August 17, 2016, by Lindsay Hall
Staying hydrated for sport in the heat
With temperatures in Rio in the high twenties and humidity levels of 83%, staying hydrated for sport is a priority for all the athletes out there. Sue Dunbar and John Burgess from our sport and fitness team talk about the importance of staying hydrated, especially when the sun is shining and things hot up.
Along with higher sweat levels caused by playing sport in high heat and humidity, our lean muscles – which contain more than 75% water – become more easily fatigued leading to an adverse impact on performance. So, maintaining water/fluid intake is crucial to keep yourself well hydrated and performing at your best.
If you’re taking part in more intense exercise, or for a longer period of time, then it’s important to replace the lost minerals – electrolytes – which you can get with supplements in addition to water – or some brands of water have these included!
An easy and quick way to check for hydration levels is to pinch the skin on the back of your hand for a few seconds between your thumb and forefinger – if your skin takes a while to return to normal you may be dehydrated. Dizziness is also a sign of dehydration so if you start to feel lightheaded during exercise take a break and grab a drink.

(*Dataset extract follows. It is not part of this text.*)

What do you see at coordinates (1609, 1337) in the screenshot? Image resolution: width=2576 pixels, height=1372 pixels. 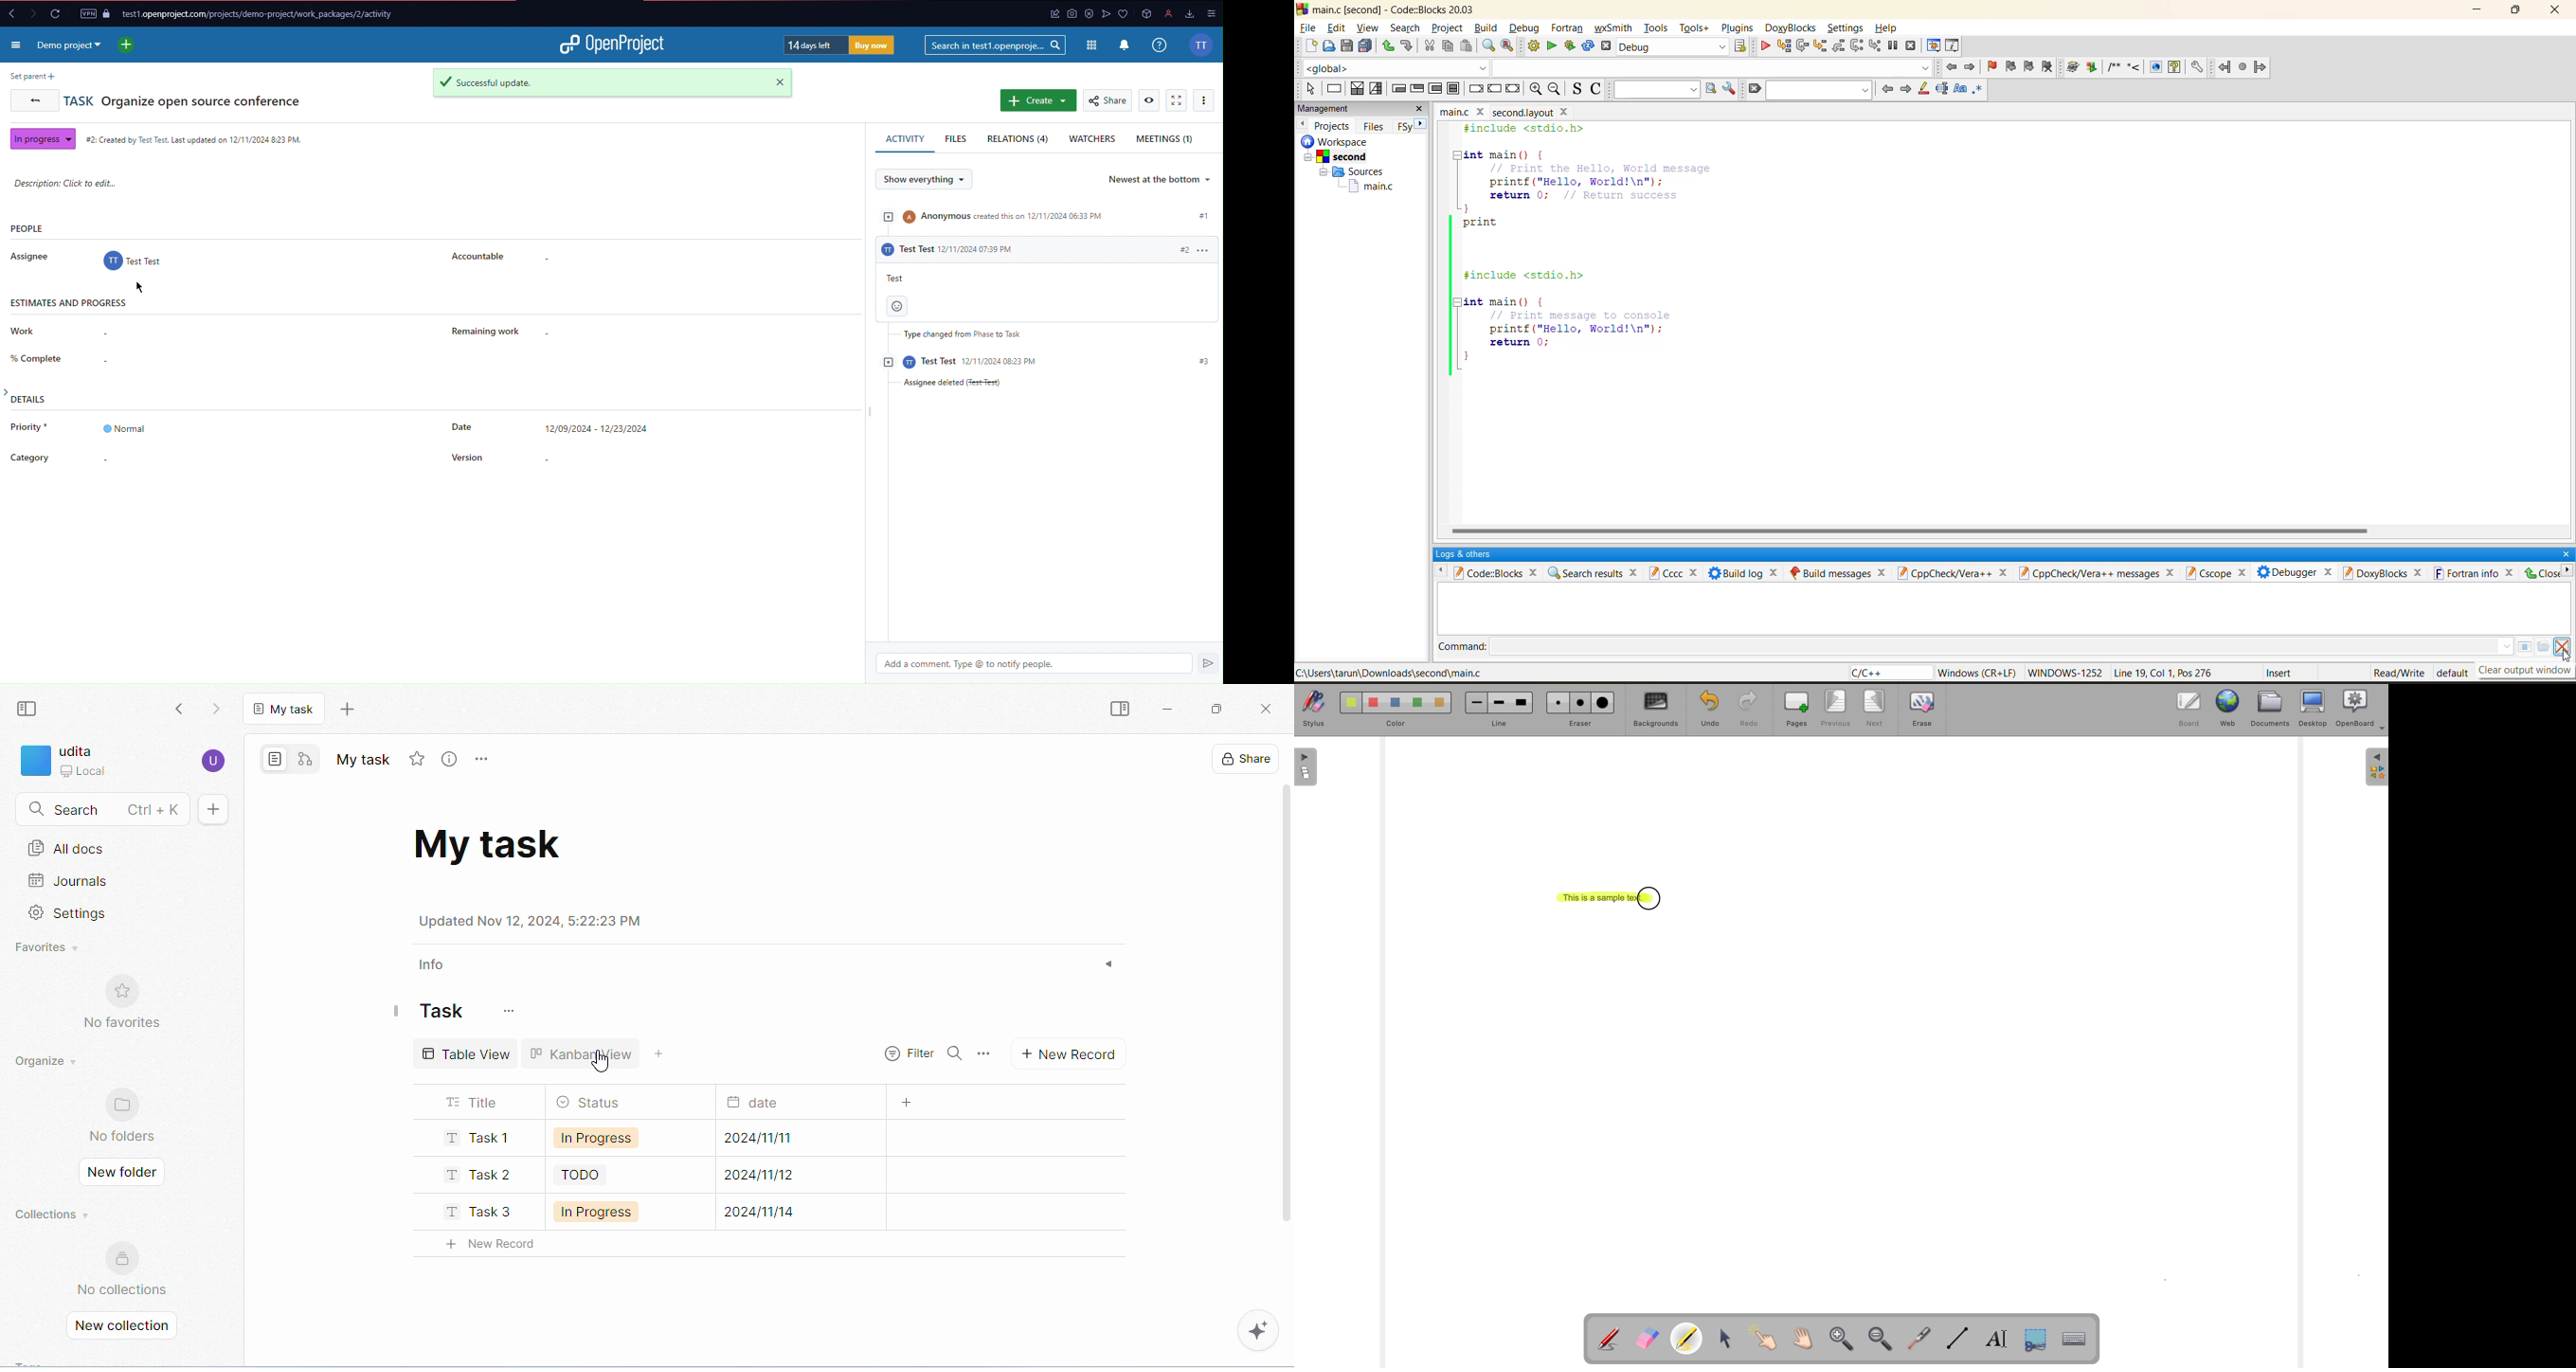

The daily recommended water intake for an adult is 2 litres, but if you’re playing sport or know you’re going to be outside and keeping active for the day then you should aim to drink more.
Remember – drink plenty and stay healthy!
The fitness team will be based in the new David Ross Sports Village, opening this Autumn, and are on hand offering personal fitness programmes and training sessions across our 200-station fitness suite.
It’s nice to see some sports nutrition information that doesn’t shamelessly plug man-made supplements! I strongly believe in keeping things natural, and things don’t come much more natural than water. Also if you’ve been involved in intense physical activity it’s a good idea to supplement your diet with some of the salt that you lose whenever you sweat.